I had an interesting dream last night. I can't stop thinking about it, so I decided to write it out.
Part 1: I was going to/at my grandma's funeral...but it was like the second or third one we had had for her for some reason. Anyway, afterwards, I was walking through this reception area and some teenagers were watching The Passion on a television. One was knelt down and just praying instead of watching, which I found interesting. I stood there and watched for a minute for some reason...and then left.
Part 2. I'm in a group with my family and some other people. We're in a hotel, and I'm jumping from room to room trying to get ready for the day/pack up my stuff/etc. My mom was a central figure here...
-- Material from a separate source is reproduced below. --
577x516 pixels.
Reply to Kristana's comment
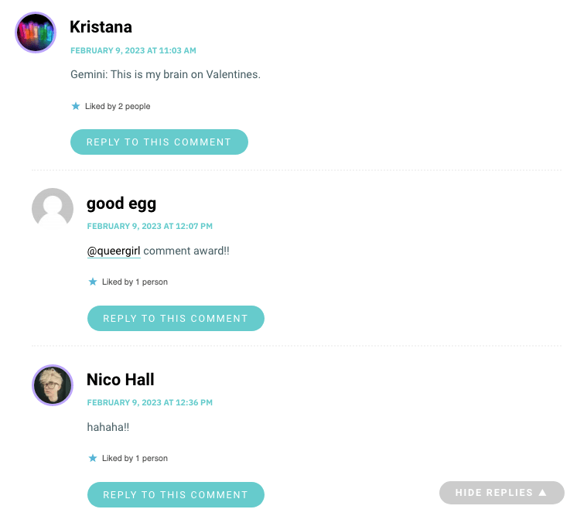159,142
Part 3. I'm in this barricade/house place and there's some kind of war/ruckus outside. It's me and a few other people my age and then some kids and we're seemingly hiding out. Then, a guy brings in Jesus....basically we're in the middle of The Passion movie only with a few twists. He had somehow gotten Jesus' body off of the cross because other people were trying to take him to destroy his body or something. I'm not really sure what all was going on. So the guy took Jesus to a central room in the building and I had to keep watch while the guy washed his wounds. There was this weird reporter girl who was trying to get in, but I wouldn't let her. I had to like hit her with this weird instrument/stick thing. I barely hit her, but for some reason it really hurt, and I was able to keep her out. Then, I looked back, and Jesus was alive. The two were still hiding out while the people around the building slowly backed down because they thought we might not be in there.
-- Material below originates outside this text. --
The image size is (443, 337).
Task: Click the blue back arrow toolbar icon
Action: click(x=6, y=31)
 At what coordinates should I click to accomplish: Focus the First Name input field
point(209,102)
Part 3. continued... So, finally, things quiet down a bit and we gather in a main hall. Jesus was in there and I was so in awe. I was very calmly excited and I was incredibly drawn to him. So I walked up to him even though he was in the middle of talking to some people and I said, "It's nice to see you." I've said that a lot but for some reason I knew that he would know how I meant it. I knew as I was saying it that sure, I haven't lived so much like it would be good to see him, but I knew that he didn't see me that way. At that point in my life, I hadn't heard anything about the "Gospel" of course...we were in the middle of it. So I didn't see him like I'd picute it based on my experiences in "real" life...but I experienced it as if I imagine the disciples did. We all talked a little bit about the next steps of the plan...whatever that was....and then he grabbed a guitar and asked us if we wanted to sing a little bit. I thought..."holy smokes...Jesus is asking if we want to sing with him?????" So we started worshipping and I was looking around. I was almost surprised by the people who were there...it wasn't the adults that I see as walking closely with God...it was kids--people my age and on down to maybe 7 or 8ish. It was so cool.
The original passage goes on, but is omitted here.